Hace 92 años, que se cumplieron el día lunes pasado, el Ecuador amaneció con la novedad de que tenía un nuevo gobierno. La noche anterior, que fue la del 9 de julio de 1925, un grupo de oficiales de baja graduación había derrocado con asombrosa facilidad al doctor Gonzalo S. Córdova, que fue el último presidente del período plutocrático.
Desde mi propia visión de la historia, nuestro siglo XX comenzó en aquella fecha, después de haber echado al río los cuerpos de los huelguistas guayaquileños del año 22. Antes del 25 fue todavía el siglo XIX: un XIX que agonizaba lentamente entre el estruendo de las armas, el spleen de los poetas, el escándalo de los coches sin caballos y el perfume del cacao que llenaba las arcas de aquellos que no peleaban ni amaban a Verlaine. Después del 25 empezó un proceso que va inventando “revoluciones” cada veinte o treinta años. Enumerarlas en orden suena como una letanía: 1925, Revolución Juliana; 1944, Revolución Gloriosa; 1972, Revolución Nacionalista; 2007, Revolución Ciudadana… Si incluimos la Revolución Liberal, que es propiamente una suerte de “antesala” del siglo XX, encontramos que solo dos llevan en su nombre una declaración ideológica; una se identifica solamente por su fecha; la más reciente alude a quienes, en su propio imaginario, se supone que fueron sus protagonistas, y hay una que ha adoptado para sí el mismo nombre que los ingleses dieron a la revolución de 1688 contra Jacobo II, y los liberales españoles a la insurrección de 1868 contra Isabel II. Sin embargo, ninguna de nuestras “revoluciones” puede señalar por sí misma el corte de un período unitario ni el comienzo de una época.
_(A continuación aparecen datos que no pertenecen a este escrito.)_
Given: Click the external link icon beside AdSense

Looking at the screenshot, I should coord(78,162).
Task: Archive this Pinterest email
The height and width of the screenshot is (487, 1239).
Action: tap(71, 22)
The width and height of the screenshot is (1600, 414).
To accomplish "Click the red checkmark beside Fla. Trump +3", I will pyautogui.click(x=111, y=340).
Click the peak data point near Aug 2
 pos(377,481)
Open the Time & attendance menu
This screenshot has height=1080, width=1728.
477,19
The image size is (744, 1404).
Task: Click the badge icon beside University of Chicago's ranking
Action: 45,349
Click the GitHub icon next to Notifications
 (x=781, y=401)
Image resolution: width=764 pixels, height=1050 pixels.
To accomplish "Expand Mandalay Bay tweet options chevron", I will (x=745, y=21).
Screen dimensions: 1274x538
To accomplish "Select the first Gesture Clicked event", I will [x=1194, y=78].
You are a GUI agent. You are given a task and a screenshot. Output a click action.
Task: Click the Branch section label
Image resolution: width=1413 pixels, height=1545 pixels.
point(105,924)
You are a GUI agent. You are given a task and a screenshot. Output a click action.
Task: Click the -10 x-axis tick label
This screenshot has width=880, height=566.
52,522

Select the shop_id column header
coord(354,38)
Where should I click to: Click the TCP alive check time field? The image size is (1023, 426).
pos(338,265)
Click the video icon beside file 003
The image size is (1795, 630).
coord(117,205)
Que todos estos episodios o procesos hayan sido en verdad revoluciones es por supuesto muy dudoso: la de 1925 estuvo ciertamente muy cerca de alcanzar la honrosa jerarquía que corresponde a su nombre, pero de antemano sabemos que nuestra afición a la hipérbole, generosamente documentada en la literatura y la vida cotidiana, nos lleva siempre a dar nombres pomposos a las instituciones y a los hechos, que acaso valdrían mucho más si sus nombres se ajustaran mejor a sus medidas. Por eso, quien no ha llegado a conocernos pensaría fácilmente que con tantas “revoluciones” somos el pueblo más revolucionario de la Tierra. No lo somos, por cierto: independientemente de la tendencia que hayamos elegido (incluso si es de aquellas que se llaman “revolucionarias” a sí mismas), en realidad somos muy conservadores, pero nos gusta hablar sin tregua de la “urgencia del cambio”, cuidándonos muy bien de hacer que las palabras no pasen de ser soplos de voz; y nada es para nosotros más difícil que abandonar ciertos modos, costumbres o conductas, no siempre saludables.
Quizá por costumbre, algunos piensan que hoy nos encontramos cerca de un nuevo sacudón “revolucionario”. No lo creo. Quiero ser optimista y pensar que el Ecuador de hoy ha madurado lo suficiente para no dejarse arrastrar por unos inconformes.